ICOs are a controversial mechanism for launching a new tokenised utility — crowdfunding in exchange for digital tokens to provide capital to the project, whilst generating demand and user interest. Such token sales generate liquidity by selling a utility before it has actually been devised.
Creating liquidity beyond the immediate capacity of the utility provider to translate this liquidity into utility changes the purpose of a token offering: if the full number of tokens sold at a point in time can immediately be used to access the utility, then the liquidity is created for the purpose of offering the utility. If, however, more tokens are sold than can be used at the time where they are released, then the liquidity creates a form of debt where the tokens could potentially be considered a debt instrument — a form of security.
The dangers of excessive liquidity
It’s therefore dangerous, when launching a new utility, to create excessive liquidity. The proportion of tokens bought by a crowd that has no intention to use the utility (whether it doesn’t exist, or simply isn’t needed yet) in the immediate future represents pure speculation — raising expectations of financial returns that a utility provider is not in a position to deliver, unless the token has been offered as a securitised investment.
When a token-based utility does launch, it operates at a relatively low level of liquidity. It’s still a long-tail offering until the network becomes more mainstream and establishes a marketplace. Demand for the utility increases when a growing number of users find it useful. Through the network effect driven by this increasing amount of users, the value of the utility can also rise.
When a new tokenised utility starts off, it operates at a relatively low level of liquidity. This is still a long-tail offering, until the utility becomes more mainstream and establishes a marketplace. Demand for the utility increases when growing numbers of users find it useful. The number of users grows and can also compound the value of the utility, through network effects. Each degree of network growth, compounding with utility, has an exponential power effect on the value of the utility.
A treasury function
Optimising the ratio of a utility token’s price to its supply requires carefully managed liquidity — a treasury function. As of yet, there’s been very little literature published on the use of treasuries in the context of cryptographic utility tokens. However, as the distinction between different classes of utility versus security tokens becomes more palpable, there is no doubt that it will become a more relevant topic of discussion, research and experimentation.
Treasury functionality is relevant to any entity that issues a controlled-supply token.
Whether this control is exercised through a centralised treasury function, or whether we see decentralised treasury mechanisms being effectively deployed, the token issuer must take some responsibility for creating a market around their utility.
The alternative is that the market is manipulated to a degree by external market-makers, such as centralised exchanges or whales (holders of huge amounts of tokens), who will influence the market for their own speculative purposes. This externalises risk and contributes to the destabilising of market practices, such as shorting, or ‘pump and dump’ schemes.
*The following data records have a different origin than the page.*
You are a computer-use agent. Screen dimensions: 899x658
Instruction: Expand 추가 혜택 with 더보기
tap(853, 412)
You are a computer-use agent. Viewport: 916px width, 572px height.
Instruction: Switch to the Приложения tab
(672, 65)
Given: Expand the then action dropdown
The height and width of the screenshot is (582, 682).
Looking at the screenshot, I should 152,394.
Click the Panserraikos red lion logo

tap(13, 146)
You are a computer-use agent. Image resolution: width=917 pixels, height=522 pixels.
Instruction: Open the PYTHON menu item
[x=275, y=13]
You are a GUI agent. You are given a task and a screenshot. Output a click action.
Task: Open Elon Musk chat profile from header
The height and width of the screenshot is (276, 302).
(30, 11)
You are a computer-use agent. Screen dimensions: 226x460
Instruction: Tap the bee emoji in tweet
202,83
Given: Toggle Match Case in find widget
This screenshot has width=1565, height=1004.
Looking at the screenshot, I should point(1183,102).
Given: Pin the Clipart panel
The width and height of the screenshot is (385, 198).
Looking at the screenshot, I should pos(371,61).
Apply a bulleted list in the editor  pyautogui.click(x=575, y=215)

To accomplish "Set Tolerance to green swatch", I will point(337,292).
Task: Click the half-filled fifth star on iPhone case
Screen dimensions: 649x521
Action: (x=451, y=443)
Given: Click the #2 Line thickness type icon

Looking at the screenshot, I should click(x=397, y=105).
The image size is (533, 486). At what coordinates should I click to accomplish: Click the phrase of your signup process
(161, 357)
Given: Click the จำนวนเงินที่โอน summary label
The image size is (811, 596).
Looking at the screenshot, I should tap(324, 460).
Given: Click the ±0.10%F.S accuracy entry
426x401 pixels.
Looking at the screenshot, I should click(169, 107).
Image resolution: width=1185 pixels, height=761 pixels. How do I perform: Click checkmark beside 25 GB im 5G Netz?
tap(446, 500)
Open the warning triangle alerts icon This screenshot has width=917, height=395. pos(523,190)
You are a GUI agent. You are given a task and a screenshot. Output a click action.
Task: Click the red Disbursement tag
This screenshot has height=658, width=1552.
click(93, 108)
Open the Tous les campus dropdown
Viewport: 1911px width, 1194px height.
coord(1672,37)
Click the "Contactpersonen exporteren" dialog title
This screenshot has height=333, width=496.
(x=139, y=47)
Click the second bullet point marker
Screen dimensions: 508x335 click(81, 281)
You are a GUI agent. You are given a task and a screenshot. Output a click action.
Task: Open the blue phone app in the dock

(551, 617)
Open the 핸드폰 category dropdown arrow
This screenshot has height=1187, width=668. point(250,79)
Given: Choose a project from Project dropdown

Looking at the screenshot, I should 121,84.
There’s been talk of market-making smart contracts, which are a promising mechanism for establishing a decentralised and autonomous treasury function during the early stages of building liquidity for a utility token. This works by algorithmically determining the prices at which a smart contract sells and buys tokens, without the involvement of counterparties. Think of it as an autonomous token-dispensing machine that sells tokens and offers refunds for unused ones. The sale price is a ceiling, and the refund is a floor limit. Of course, holders are not obligated to use this mechanism, and can freely choose to make their own independent trades within the marketplace.
If a token supply contract is well-designed and effectively prices the token (taking into account the intrinsic value of the utility and market demand), it can provide the perfect levels of liquidity while the utility’s marketplace becomes established.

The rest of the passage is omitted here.